By now you’ve probably all seen this ridiculous graphic from todays’ WSJ, which purports to show that the Laffer curve is somehow related to the data points on the figure. Brad DeLong, Kevin Drum, Matt Yglesias, Mark Thoma and Max Sawicky have all rightly had a good old laugh at it, because it’s spectacularly dishonest and stupid. I just want to make a point about so-called outlying cases, like Norway.
In discussion threads about this kind of thing, you’ll find people saying stuff like, “I want to see a line showing x z or z”, or “I want to know what happens when you …”, and very often they’ll add “excluding outliers like Norway from the analysis.” Now, it’s true that in this plot Norway is very unlike the other countries. It’s also true that if you run regressions with data like this and don’t look at any plots while you do it then you will probably be misled by your coefficients, because some observations (like Norway) may have too much leverage or influence in the calculations. In this sense it’s important to take “outliers” into consideration.

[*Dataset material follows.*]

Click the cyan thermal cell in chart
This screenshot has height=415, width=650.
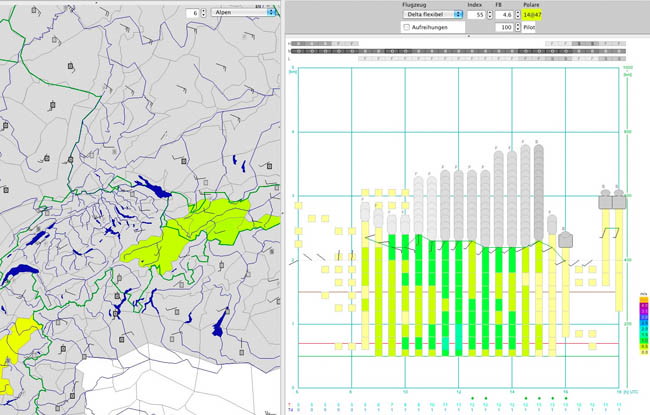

But when your data set consists of just 18 or 25 advanced industrial democracies and your goal is to assess the empirical support for some alleged economic law, then you should be careful about tossing around the concept of “outlier.” In an important sense, Norway isn’t an outlier at all. It’s a real country, with a government and an economy and everything. Clearly they are doing something up there in the fjords to push the observed value up to the top of the graph. Maybe you don’t know what that is, but you shouldn’t just label it an outlying case and throw it away, at least not without re-specifying the scope of your question.
Dropping outlying observations in regressions used to be standard practice and is still pretty common. In his post on the topic, Max estimates a regression with the data, and he throws out “those annoying communist outliers at the top,” Norway and Luxembourg first (mostly to throw a bone to his opponents, I think). But as he notes, if you include them there’s no significant linear relationship between the corporate tax rate and and corporate revenue as a percentage of GDP. And this is the substantive issue. Cross-national data—especially when confined to OECD countries—often show surprisingly weak or non-existent evidence of supposedly strong theoretical trade-offs. That’s in part because there are often some annoying countries (like Norway or wherever) that cheerfully occupy the wrong place on the scatterplot, thereby making trouble for your perfectly nice generalization. Of course you can reasonably say something like “In the liberal democracies …” or “Excluding the corporatist countries …” or “Leaving aside the goddamn Scandinavians who have messed everything up again …” These days you can also use methods which incorporate information from all cases, but are resistant to letting one or two bits of data mess up your estimates. But what you really shouldn’t do—especially when the cases are in other respects quite similar, such as all being functioning, rich capitalist democracies—is label entire countries as “outliers” in order to remove them from your analysis, and then pretend that this has made them disappear from the face of the earth, too.